## Consigne 1
Selon l'article sur la mort des musiciens de rock, de quelle maladie Eddie Van Halen est-il mort ?
## Consigne 2
Poursuivez l'article sur la mort des musiciens de rock après sa dernière phrase.

## Extrait fourni
==============================

La musique adoucit les morts

d'Lëtzebuerger Land du 06.11.2020

Entre les prévisions d’émeutes aux États-Unis, les décompte de victimes de l’épidémie de Covid-19, les attentats terroristes ou les tremblements de terre, la nouvelle a pu passer inaperçue… en ce moment, on n’est plus vraiment à un ou deux morts près. Eddie Van Halen, le guitariste du groupe de hard rock du même nom, qui a contribué à donner ses lettres de noblesse au look cheveux longs, débardeur et pantalon en cuir moulant, a définitivement raccroché sa Fender le mois dernier, à 65 ans. Il ne reste plus beaucoup des héros des posters qui décoraient les murs de nos chambres d’adolescents, à part Harrison Ford et les Power Rangers.

La cause du décès du musicien est un cancer de la langue que l’intéressé attribuait, paraît-il, à une trop longue exposition aux ondes magnétiques et à la mauvaise habitude de machouiller ses médiators en métal, et non à une propension à ingurgiter alcool, tabac et drogues diverses. Il faut dire que la mort des musiciens est un sujet assez fascinant. Une fois passé le célèbre et funeste cap des 27 ans, fatal à Brian Jones, Jimi Hendrix, Janis Joplin, Jim Morrison, Kurt Cobain et Amy Winehouse, il reste aux stars du rock à échapper aux pièges tendus par les substances illicites en tous genres et autres accidents d’avion pour essayer d’atteindre, tel Keith Richards, l’âge d’une retraite qu’ils ne prendront jamais complètement. Les abonnés à Netflix auront peut-être vu The Dirt, l’incroyable fiction inspirée de la vie des membres du groupe Mötley Crüe, dont la décadence ferait passer les pires orgies romaines pour de sympathiques goûters d’anniversaire. Le moins incroyable de tout ceci est de constater qu’ils sont encore vivants. Pas forcément en très bon état, certes, mais quand on prend à contresens l’autoroute de la vie, on peut s’estimer chanceux de s’en sortir avec seulement quelques dégâts sur la carrosserie.

Maintenant que, en 2020, nous sommes tous devenus experts en médecine et en épidémiologie, tout ceci donne à réfléchir. Plutôt que de se demander comment faire pour rester en bonne santé, observons cette catégorie de la population décidée à appliquer l’exact contraire du plus élémentaire conseil de bien-être : le musicien de hard rock. Prenez Lemmy Kilmister, bassiste et leader du groupe Motörhead, rendu sans doute aussi célèbre par ses rouflaquettes et ses uniformes de l’armée sudiste que par sa musique. Peu de livres de développement personnel recommandent la consommation quotidienne d’une bouteille de Jack Daniel’s. Il aura pourtant fallu plusieurs décennies d’un tel régime pour venir à bout du bonhomme en 2015 au terme, lui aussi, d’un combat contre le cancer.

==============================

## Données enregistrées

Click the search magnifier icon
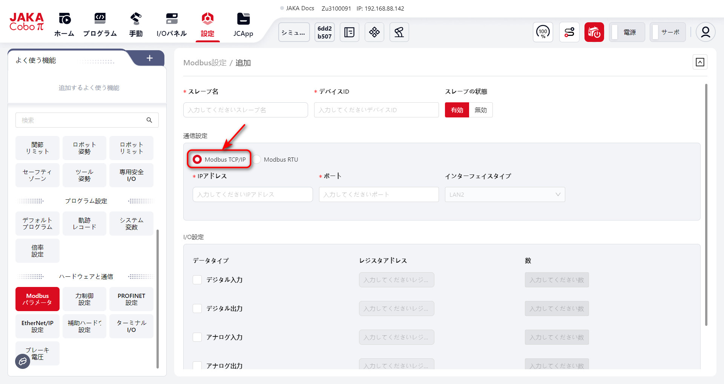 pyautogui.click(x=149, y=120)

==============================

## Réponse 1
D'un cancer de la langue.

## Réponse 2
Ozzy Osbourne a 71 ans, Keith Richard 76 ans, Mick Jagger 77 ans, Clapton 75 ans, et sont autant de publicités vivantes (ou survivantes) pour les drogues dures et l’autodestruction. Ils prouvent que le monde est vraiment injuste, et que le capital génétique l’emporte souvent sur l’hygiène de vie. C’est un peu oublier tous ceux qui auront dû écourter leur carrière à l’insu de leur plein gré, que leur mort ait été absurde, tragique, ou simplement banale. Il semble facile d’échapper à une overdose de somnifères pour chevaux, une partie de roulette russe qui tourne mal ou à un étouffement par son propre vomi lorsqu’on pratique le télétravail et qu’on part sagement en vacances en famille. C’est la beauté des statistiques : si l’on enlève les rockeurs morts jeunes, forcément victimes de leur vie dissolue, alors il ne reste que des gens qui auront vécu longtemps. 

Ainsi, pour le deuxième confinement, surtout si c’est sans les enfants à la maison, moi je dis : « Terminé les séances de yoga, le pain bio aux graines et les verbes irréguliers allemands ». Regardez où tout cela nous a menés. Cette fois ce sera alcool, sexe et tabac, comme les musiciens qui s’enferment dans un studio plusieurs semaines avant d’avoir le droit de partir en tournée !

Cyril B.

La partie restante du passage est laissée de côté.